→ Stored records
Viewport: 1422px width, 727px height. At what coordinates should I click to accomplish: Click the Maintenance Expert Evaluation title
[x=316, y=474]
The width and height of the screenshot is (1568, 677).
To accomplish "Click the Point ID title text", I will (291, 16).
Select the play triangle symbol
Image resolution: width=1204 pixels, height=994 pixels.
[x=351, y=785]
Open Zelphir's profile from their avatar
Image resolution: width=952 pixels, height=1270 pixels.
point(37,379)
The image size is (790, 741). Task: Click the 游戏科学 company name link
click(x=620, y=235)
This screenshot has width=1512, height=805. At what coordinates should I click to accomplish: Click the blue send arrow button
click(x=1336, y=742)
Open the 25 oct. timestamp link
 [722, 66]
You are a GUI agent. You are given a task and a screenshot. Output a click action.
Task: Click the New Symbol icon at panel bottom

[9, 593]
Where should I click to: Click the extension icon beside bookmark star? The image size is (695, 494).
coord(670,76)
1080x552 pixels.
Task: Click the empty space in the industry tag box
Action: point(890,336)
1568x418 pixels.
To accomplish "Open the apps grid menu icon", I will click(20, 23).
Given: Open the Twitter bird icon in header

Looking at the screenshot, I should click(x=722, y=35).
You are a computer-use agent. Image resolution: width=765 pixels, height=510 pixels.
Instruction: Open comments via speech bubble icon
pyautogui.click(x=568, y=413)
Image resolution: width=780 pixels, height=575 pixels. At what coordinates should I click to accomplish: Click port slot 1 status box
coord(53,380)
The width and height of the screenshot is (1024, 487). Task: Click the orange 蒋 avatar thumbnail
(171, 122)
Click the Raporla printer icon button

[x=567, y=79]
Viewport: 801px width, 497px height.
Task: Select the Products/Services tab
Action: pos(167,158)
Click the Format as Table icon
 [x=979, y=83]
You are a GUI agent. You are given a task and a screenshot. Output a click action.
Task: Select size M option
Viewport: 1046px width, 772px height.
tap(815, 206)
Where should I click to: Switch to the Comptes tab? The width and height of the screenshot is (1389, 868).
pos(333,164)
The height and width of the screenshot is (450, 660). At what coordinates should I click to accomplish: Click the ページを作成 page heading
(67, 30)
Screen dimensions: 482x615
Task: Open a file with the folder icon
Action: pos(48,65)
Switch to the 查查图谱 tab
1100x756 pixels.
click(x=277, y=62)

→ HOW TO COMPLETE THIS TASK
Wherever the word "will" appears in a line of the data, copy that line.

→ TASK RESULT
To accomplish "Click the Point ID title text", I will (291, 16).
To accomplish "Open the apps grid menu icon", I will click(20, 23).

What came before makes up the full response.